Fazendo o 'emerge sync' novamente outro dia eu percebi que a melhora só é perceptível quando se faz a atualização do cache do portage num momento em que ela já está atualizada, ou seja, não serve pra nada. Mesmo com a partição separada a lentidão permaneceu ao se fazer essa atualização do cache logo após uma sincronização nova. Portanto, se a melhora foi de 1 min em 10 ou 15 essa melhora é irrelevante.

Testarei outro dia esse módulo CDB, depois eu digo de quanto foi a melhora.

----------

## MetalGod

aqui esta o que voces querem

http://dev.gentoo.org/~ferringb/portage/2.0

----------

## thiagonunes

Desculpe mas eu não entendi.

----------

## MetalGod

esse ebuild contem patches para incrementar a performance do portage e corrige o bug da metadata aos 51%

----------

## SbrubblesMan

Interessante, eu estava com esse problema a até uns 3 dias atrás.  Não sei porque, nem como, ele foi sanado esses últimos dias...

----------

## MetalGod

provavelmente fizeste o upgrade para o portage 2.0.53  :Wink: 

----------

## alexandre_parente

o que eu posso dizer sobre o 2.0.53 eh que nada mudou... continua lento e irritante.

quanto ao bug aos 51%, foi resolvido... agora o bug eh aos 50% ... 

o emerge usa 98% do cpu durante o metadata e dura aproximadamente 30 hora.

----------

## MetalGod

e' normal fazer isso tudo porque provavelmente nem imaginas a quantidade de coisas que se faz nessas operaçoes... a nova versao 2.1_pre1 esta notoriamente mais rapida como era de esperar... e ja esta disponivel para usar.

----------

## domus-br

eu sinceramente perdi a vontade de atualizar o gentoo em razao desses problemas, so atualizo em ultimo caso ainda sim, se for muito importante e necessario, pois comigo tb nao senti nenehuma diferença chega no cache acabou a paciencia

----------

## MetalGod

python nao e' uma linguagem mt rapida ate' porque e' altamente orientada a objectos... o codigo do portage e' bom na minha opiniao os devs cada vez estao a adicionar melhorias nas performances em vez de novas features basta esperar e ver o resultado.

----------

## alexandre_parente

procurando mais uma vez por solucao para esse caso.

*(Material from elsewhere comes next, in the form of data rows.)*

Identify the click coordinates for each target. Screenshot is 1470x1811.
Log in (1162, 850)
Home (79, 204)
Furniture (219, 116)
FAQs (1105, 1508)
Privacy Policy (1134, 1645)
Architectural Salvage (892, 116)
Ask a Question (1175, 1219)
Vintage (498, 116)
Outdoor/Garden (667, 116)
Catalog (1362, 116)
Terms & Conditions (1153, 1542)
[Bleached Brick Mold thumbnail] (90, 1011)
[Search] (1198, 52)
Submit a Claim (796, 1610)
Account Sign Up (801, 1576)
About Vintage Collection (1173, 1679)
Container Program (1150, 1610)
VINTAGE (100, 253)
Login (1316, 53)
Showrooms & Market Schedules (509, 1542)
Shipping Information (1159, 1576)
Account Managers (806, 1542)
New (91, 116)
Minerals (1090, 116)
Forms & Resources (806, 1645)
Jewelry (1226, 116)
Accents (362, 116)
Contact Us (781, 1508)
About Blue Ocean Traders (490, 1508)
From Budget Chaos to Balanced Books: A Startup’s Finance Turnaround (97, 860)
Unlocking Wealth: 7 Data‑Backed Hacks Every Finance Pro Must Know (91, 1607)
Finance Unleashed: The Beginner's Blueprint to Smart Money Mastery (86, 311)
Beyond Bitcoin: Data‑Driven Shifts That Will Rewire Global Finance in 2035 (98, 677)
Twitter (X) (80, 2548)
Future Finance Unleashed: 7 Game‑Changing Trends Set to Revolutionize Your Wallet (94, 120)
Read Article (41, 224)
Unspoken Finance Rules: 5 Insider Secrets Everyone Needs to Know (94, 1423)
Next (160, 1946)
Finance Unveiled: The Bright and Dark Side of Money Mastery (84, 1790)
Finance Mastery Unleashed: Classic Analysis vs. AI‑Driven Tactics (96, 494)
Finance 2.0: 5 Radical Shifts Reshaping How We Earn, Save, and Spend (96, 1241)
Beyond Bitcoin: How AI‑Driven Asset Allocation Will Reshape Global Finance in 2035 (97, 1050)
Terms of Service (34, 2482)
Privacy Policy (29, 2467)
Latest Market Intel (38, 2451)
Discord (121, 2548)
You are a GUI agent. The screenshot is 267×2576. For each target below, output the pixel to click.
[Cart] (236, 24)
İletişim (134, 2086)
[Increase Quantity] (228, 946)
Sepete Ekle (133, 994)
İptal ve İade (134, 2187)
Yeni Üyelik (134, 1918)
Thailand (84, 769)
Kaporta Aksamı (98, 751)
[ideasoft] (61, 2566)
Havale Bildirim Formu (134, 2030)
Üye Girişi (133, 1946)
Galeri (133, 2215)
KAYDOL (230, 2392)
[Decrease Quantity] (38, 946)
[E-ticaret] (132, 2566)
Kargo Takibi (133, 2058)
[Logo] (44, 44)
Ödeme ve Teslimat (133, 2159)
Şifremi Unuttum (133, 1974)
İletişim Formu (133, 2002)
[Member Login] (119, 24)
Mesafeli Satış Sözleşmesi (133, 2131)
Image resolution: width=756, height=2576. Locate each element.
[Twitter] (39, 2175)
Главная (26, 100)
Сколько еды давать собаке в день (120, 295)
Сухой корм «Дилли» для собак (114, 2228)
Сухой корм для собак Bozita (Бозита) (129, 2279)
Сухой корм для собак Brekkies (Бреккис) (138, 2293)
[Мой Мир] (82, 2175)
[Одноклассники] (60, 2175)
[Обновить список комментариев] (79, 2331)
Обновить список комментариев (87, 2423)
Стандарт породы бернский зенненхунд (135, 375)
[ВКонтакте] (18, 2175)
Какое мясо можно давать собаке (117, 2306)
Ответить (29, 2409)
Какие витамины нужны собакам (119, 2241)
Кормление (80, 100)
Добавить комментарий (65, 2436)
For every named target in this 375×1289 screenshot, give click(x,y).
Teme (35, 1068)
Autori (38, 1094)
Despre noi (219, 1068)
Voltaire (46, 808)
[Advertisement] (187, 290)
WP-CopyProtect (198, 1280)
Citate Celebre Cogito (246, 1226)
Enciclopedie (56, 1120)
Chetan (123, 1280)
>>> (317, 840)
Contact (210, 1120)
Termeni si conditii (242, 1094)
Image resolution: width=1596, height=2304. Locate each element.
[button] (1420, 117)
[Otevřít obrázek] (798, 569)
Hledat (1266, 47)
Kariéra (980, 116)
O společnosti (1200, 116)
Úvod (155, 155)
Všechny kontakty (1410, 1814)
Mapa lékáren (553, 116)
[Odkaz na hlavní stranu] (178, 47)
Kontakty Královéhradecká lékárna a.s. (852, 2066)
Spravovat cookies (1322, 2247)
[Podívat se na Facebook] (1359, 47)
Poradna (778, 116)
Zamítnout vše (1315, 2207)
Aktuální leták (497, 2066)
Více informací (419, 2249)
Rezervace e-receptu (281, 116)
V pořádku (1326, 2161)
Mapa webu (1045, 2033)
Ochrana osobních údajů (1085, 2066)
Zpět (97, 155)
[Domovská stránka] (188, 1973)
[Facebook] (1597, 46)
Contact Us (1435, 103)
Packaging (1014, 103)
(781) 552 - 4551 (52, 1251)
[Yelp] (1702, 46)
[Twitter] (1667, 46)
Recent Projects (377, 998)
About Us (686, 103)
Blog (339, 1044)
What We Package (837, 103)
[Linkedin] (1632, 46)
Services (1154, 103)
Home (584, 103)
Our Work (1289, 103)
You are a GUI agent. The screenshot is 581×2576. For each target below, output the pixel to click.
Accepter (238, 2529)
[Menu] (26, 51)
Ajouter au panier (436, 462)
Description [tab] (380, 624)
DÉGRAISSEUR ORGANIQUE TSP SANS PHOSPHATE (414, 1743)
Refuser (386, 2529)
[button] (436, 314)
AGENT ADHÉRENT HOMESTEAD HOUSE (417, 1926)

A unica coisa que realmente funciona eh o uso do modulo cdb, com todas as resalvas e advertencia que encontrei quanto ao seu uso, recomento.

uso o cdb e o eix. o emerge metadata esta bem mais rapido e o uso do cpu pelo emerge nao passa do 15%.

o problema agora eh o tamanho da arvore que tem ate revista "app-doc/phrack" !!! isso eh um sistema de pacotes ou uma biblioteca?

----------

## alexandre_parente

Outro aplicativo que estou usando e que gostei muito foi o "emerge-delta-webrsync" que reduz muito o uso da net durante o sync e com isso o tempo necessario.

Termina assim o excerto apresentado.